To continue the Long Tail series, we have suggestions from Jim Gibbons and from Susan Larson of the New Orleans Times-Picayune. (You can read the earlier, omnibus post here. And a reminder: we asked respondents which work in translation had the deepest effect on their reading and writing.)
Jim Gibbons: The best translations bring out the poverty of our language as speak, read, and think in the grooves of habit and custom. In Hopscotch, Gregory Rabassa imports from Julio Cortázar’s Rayuela not only the longings of its characters but an entire climate of desire, a wistful, seductive weather that I, on my first reading some twenty years ago, had never encountered, never suspected its existence. The book made me rethink my signposts of reading. Its ironies, wit, and playfulness were of a different order than these qualities expressed by writers in English; its very mood was an alien country. Too much is made of what gets lost in translation: the compensatory discoveries in a book such as Hopscotch expand the language we think we know and make it richer, stranger, and more wondrous. Not once do we feel as if we’re reading some debased approximation of a superior original.
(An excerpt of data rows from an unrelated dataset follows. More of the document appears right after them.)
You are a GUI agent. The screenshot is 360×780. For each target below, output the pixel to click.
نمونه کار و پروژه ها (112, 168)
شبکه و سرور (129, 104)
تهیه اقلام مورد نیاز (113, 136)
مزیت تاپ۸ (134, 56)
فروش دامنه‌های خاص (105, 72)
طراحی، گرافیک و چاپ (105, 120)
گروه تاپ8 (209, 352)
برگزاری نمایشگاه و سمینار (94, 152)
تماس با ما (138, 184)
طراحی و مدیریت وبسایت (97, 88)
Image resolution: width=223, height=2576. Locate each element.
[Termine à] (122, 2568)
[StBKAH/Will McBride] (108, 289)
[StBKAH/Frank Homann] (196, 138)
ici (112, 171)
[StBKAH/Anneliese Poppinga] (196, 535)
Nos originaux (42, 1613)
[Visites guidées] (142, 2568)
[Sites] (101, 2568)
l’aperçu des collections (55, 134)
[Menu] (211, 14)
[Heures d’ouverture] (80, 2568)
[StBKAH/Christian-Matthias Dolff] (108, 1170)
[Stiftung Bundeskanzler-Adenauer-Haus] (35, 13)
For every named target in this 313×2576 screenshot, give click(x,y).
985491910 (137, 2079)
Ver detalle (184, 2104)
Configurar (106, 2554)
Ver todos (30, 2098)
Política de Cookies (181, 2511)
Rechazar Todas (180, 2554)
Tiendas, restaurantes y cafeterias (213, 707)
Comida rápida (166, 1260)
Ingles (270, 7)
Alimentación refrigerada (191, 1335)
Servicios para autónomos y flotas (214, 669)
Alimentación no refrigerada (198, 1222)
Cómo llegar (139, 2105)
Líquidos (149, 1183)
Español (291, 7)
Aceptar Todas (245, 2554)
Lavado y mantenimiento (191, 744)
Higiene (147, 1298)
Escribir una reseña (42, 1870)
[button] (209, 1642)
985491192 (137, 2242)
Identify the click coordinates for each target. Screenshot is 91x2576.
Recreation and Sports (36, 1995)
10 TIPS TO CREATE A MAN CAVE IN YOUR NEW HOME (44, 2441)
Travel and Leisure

Susan Larson: I would say that the novels of Colette have been the works in translation that have most influenced me. I started with Six Short Novels, with that Glenway Westcott introduction, in my twenties, and worked my way through all the rest. Recently I returned to Break of Day, that tale of mornings and new beginnings and difficult reckonings, interweaving fact and fiction, and found it as wise, rueful and instructive as I did some 30 years ago.